Now, dear Christian, brother or sister, you have been drawn by the Father to His Son and converted to believe in His propitiation and redeeming power, but do you understand why the increase in numbers of believers in the United States has been inversely proportional to righteousness in our society? Converts are not the fruit of the Gospel. Converts are like the fig tree in Jesus' parable, they must bear fruit!

We are chosen, individually and as a Christian body, we are special, it is our duty to be obedient and to seek righteousness and justice in His creation. Righteousness, peace and joy are the ultimate fruit but first we must become God's victorious army. God's army is always victorious; there is never a question about winning. Unfortunately, in the United States His army has never been mobilized!

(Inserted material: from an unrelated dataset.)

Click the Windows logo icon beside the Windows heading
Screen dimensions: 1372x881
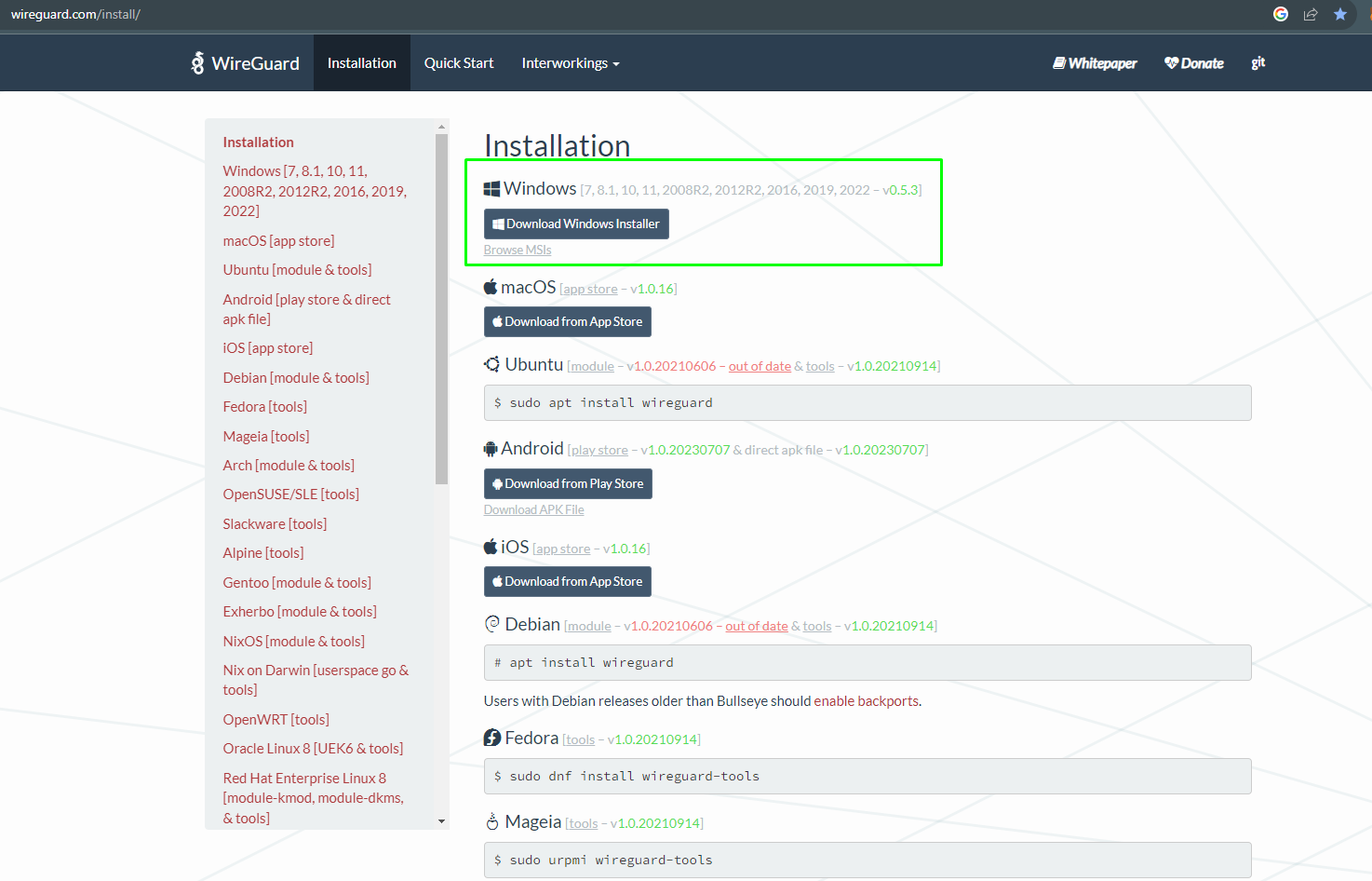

"Catastrophes are often useful to clearing the evil minds of God's fallen creatures. Living in the midst of the horrendous results of humanistic leverage can open recalcitrant dispositions to changing their opinions. We are at the precipice of a world catastrophe." 

"I believe in religious freedom: Everyone should be able to worship any God they choose as long as it is King Jesus!" AC


----------



## Banjo (Feb 25, 2009)

> Dispensationalism has exacerbated the gutting of the Christian Faith by arbitrarily transferring the mantel from Christians to Jews. Already compromised by the Arminian heresy and led by poorly trained clergy, Christians began following a toothless and clawless lion of Judah; a lion of their own creation; another gospel.
> 
> This bogus gospel has resulted in the election and re-election of secular political parties that bear heavy responsibility for the creation of the social sewer that surrounds us. It has caused the loss of the war against secularism by allowing heretical theology to rob the troops of zeal and antinomianism to corrupt their battle plan. It has caused anarchy in the Protestant Church by trashing the work of our forefathers in the Faith. It has allowed our pastors to ignore the meat of the Gospel and the Biblical passages that support it and instead of establishing an army for King Jesus, equipped with the sword of the Spirit, and the breastplate of righteousness it has created a congregation that ignores the war and supports neo-Israel in a futile effort to help God bring about the Second Coming. It is a humanistic endeavor that fawns on esoteric teachings, healings, peace, and entertainment from ministries that ignore the Will of God in favor of large congregations and full collection plates.



This sums it up nicely.


----------



## Double Barrel BB (Feb 25, 2009)

*amen!!!!!!!!!!!!!!!!!!!!!!!!*


----------



## fivesolas (Feb 25, 2009)

> A catastrophic result of Arminianism is the loss of understanding of the special place God's chosen people hold in His creation. Jews cling to an erroneous choosiness while Christians possess it but fail to utilize it. Jews act like God's chosen people while Christians act like humanists.



Now that is true.


----------



## christianhunter (Feb 25, 2009)

IMHO The Jews are GOD's chosen people,and we are grafted in.As believers of THE ONE TRUE GOD.The Bible plainly teaches that he alway's has a remnant(That being the children of Israel).In The time of the anti-christ,there will be 144,000,12,000 from each of the 12 tribes of Israel who will minister to those who are left behind.With all of the almost daily miracles from Israel,I wouldn't count them out.


----------



## celticfisherman (Feb 25, 2009)

Good post Banjo. The Summation was spot on.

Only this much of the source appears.